78 days

I started this blog at the beginning of lockdown in San Francisco, and my original commitment to posting daily was to have ended in 21 days. Of course, that was extended, and multiple times at that – so here we are at June 1.

My intent was to wrap up my daily posts yesterday, but the events of the weekend – both across the country and in my own personal world – took my attention. So now I find myself this evening, June 1, 2020, going over 77 days of posts and trying to decide if there’s any way to sum up my experience in this ongoing pandemic, and the once unimaginable ways in which our world has changed.

Me on Day 1 of lockdown

In many ways we seem to be in a worse position than when all of this began; as I type, I’m witnessing my country teeter on the brink of dictatorship and our divisive president spew some of the most outrageous and incendiary rhetoric I’ve ever heard in this country.

As you can surmise from my last week or so of posts, it has been a rough 10 days for me personally, the chaos of this country aside. I’ve been struggling with my own stability, which has been exacerbated by insomnia (which becomes a vicious circle). The addition of acute stress (Pinkerton’s accident, rioting, the death of my friend) to chronic stress (lockdown/pandemic) would put a strain on any system, and I have to be particularly mindful of the vulnerability of mine.

What can I say at this point?

Well, three things have become clearly apparent.

First, that the stress of the lockdown and now this civil unrest is enough to cause anxiety or depression for those without chronic/preexisting conditions. For those of us who live with GAD or panic disorder or major depressive disorder or bipolar, the effect is magnified exponentially.

It is critical, absolutely critical, that we practice the appropriate self care measures and be vigilant about any medical protocols. To not prioritize these things is not just detrimental to ourselves, but can have devastating impact on our loved ones. Our first priority is to look after our own well-being so that we are able to participate in the lives of others and do what we can to make a positive impact in our communities.

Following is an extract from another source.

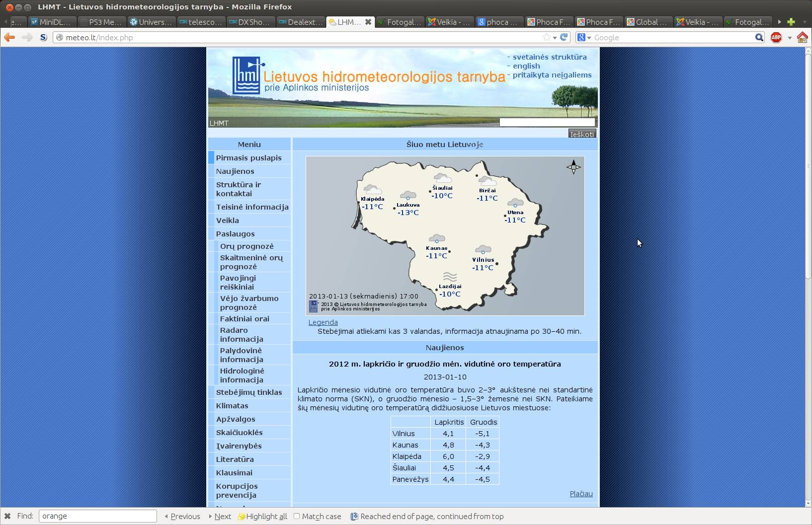
Task: Click the search magnifier icon
Action: pos(759,37)
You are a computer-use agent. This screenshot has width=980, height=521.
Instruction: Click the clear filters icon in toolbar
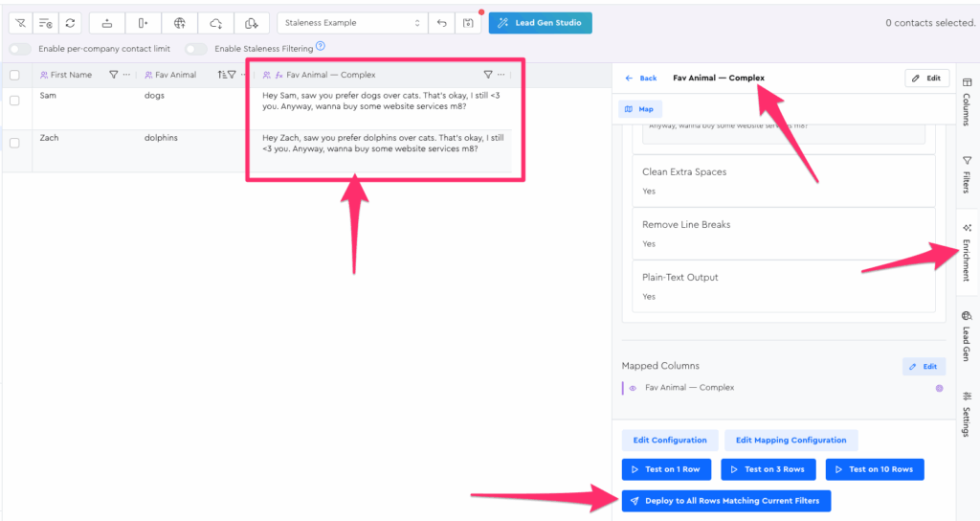pos(21,23)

Second, that art, and music, is absolutely crucial in times like these. Art is not an indulgence, a flourish, an unnecessary extravagance. Music is what comforts us. Music is what connects us. Music is the personification of the good that is possible in the world. Music is the representation of the best parts of humanity. And we need to be reminded of those best parts to bolster our hope for a better time and to remind us of the good within all of us.

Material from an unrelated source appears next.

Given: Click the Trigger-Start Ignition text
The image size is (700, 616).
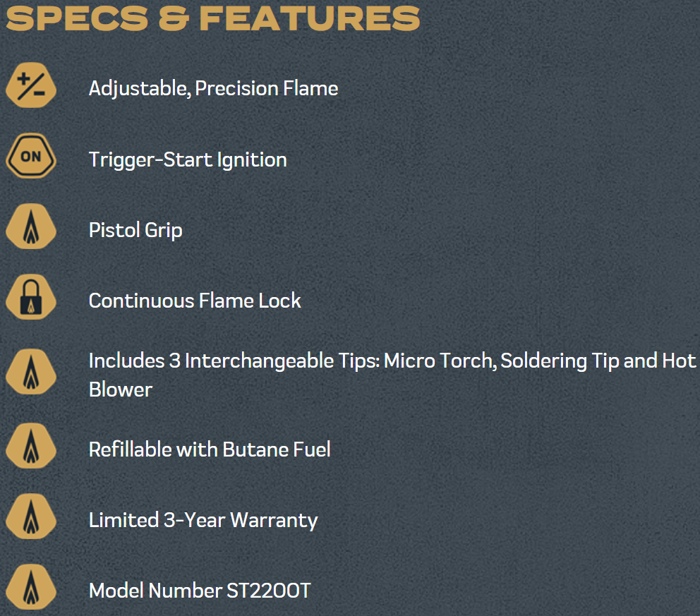Looking at the screenshot, I should click(x=188, y=159).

Finally, that the last 3 months have forced me to reframe a though that, try as I might, has dogged me throughout the years. I’ve experienced enough trauma (abuse, suicide, serious health issues) and made it to the other side to know that I have the resilience to survive a lot of things. But that doesn’t diminish the first thought that leaps up whenever I’m struck with another blow: Why me?

I’m sure we’ve all felt that before. And it’s only human to feel that we’ve been singled out to experience a hardship. It doesn’t feel fair.

Here’s the most important thing I’ve learned over the course of writing these 77 days: Why NOT me?

Things happen to us, things over which we have no control. And most often they happen without judgment. They don’t happen to make our lives difficult. They don’t happen to make us unhappy, waving a fist at the sky. They just fucking happen.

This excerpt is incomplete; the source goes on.